- _Texte à analyser_
· · ·

Lire la chronique d' Amid Faljaoui Amid Faljaoui, directeur des magazines francophones de Roularta.

J’avais évoqué la proposition de Marine Le Pen de rétablir le contrôle aux frontières pour lutter contre le coronavirus. L’idée a fait grand bruit en France et ailleurs, car elle semble être une idée de bon sens, quelque chose de très logique. Comme le coronavirus voyage avec des personnes, interdire le déplacement de ces personnes devrait donc permettre de limiter la propagation du virus. La démonstration semble implacable, sauf qu’elle n’est pas réaliste !

Selon les experts interrogés par les médias, certains ont dit, à mes confrères du Figaro, que maintenant que le virus est sorti de son berceau chinois, ce genre de mesure pourrait ralentir sa propagation de quelques semaines, mais restriction de voyage ou pas, les personnes trouvent toujours un moyen détourné de se rendre à leur destination. Bref, ils contournent les frontières officielles !

D’autres experts rappellent qu’il s’agit moins de contrôler la circulation de personnes (comme c’était le cas lors de la vague d’attentats de 2015-2016) que d’arrêter la propagation d’un virus. Or, comme le rappellent d’autres experts à mes confrères du Monde, le stade avancé de l’épidémie, les temps d’incubation et le manque de fiabilité des diagnostics rendent illusoire l’idée d’une détection parfaite aux frontières. Il faut rappeler que l’Italie, par exemple, a été l’un des premiers pays (avec les USA, la Russie, le Japon et l’Australie) à diminuer ses échanges avec la Chine, mais en vain, visiblement !

· · ·

- _Données_
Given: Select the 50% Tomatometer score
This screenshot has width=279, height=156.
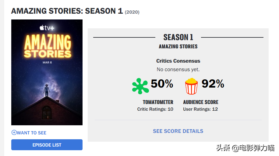Looking at the screenshot, I should tap(162, 84).
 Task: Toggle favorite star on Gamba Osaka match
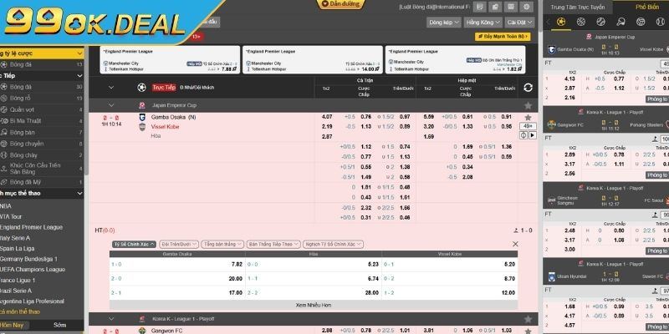528,117
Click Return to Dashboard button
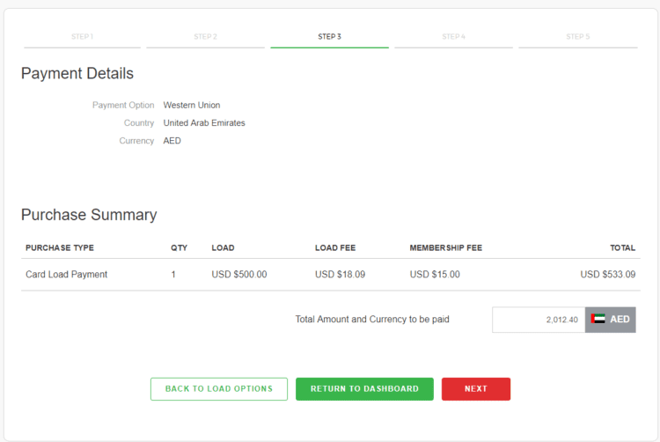The image size is (660, 442). 364,389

· · ·

- _Consignes_
1 - Répondez brièvement à ces questions d'après la chronique :
(a) Qui a proposé de rétablir le contrôle aux frontières pour lutter contre le coronavirus ?
(b) Selon des experts cités par les confrères du Figaro, de combien de temps une telle mesure pourrait-elle ralentir la propagation du virus ?
(c) Quel pays la chronique donne-t-elle en exemple parmi les premiers à avoir diminué leurs échanges avec la Chine ?
2 - Ces affirmations sont-elles conformes à la chronique ? Répondez par oui ou non et citez les mots du texte qui le justifient.
(a) L'auteur estime que la proposition de contrôle aux frontières n'est pas réaliste.
(b) Le contrôle de la circulation des personnes a été évoqué à propos de la vague d'attentats de 2015-2016.
(c) L'Italie a réussi à freiner le virus en diminuant ses échanges avec la Chine.
3 - Relevez dans la chronique tous les pays cités comme ayant été parmi les premiers à diminuer leurs échanges avec la Chine.
Les données forment un ensemble distinct de la chronique.

- _Réponses dans l'ordre_
1 -
(a) Marine Le Pen.
(b) De quelques semaines.
(c) L'Italie.

2 -
(a) Oui : « sauf qu’elle n’est pas réaliste ! »
(b) Oui : « comme c’était le cas lors de la vague d’attentats de 2015-2016 »
(c) Non : « mais en vain, visiblement ! »

3 - L'Italie, les USA, la Russie, le Japon et l'Australie.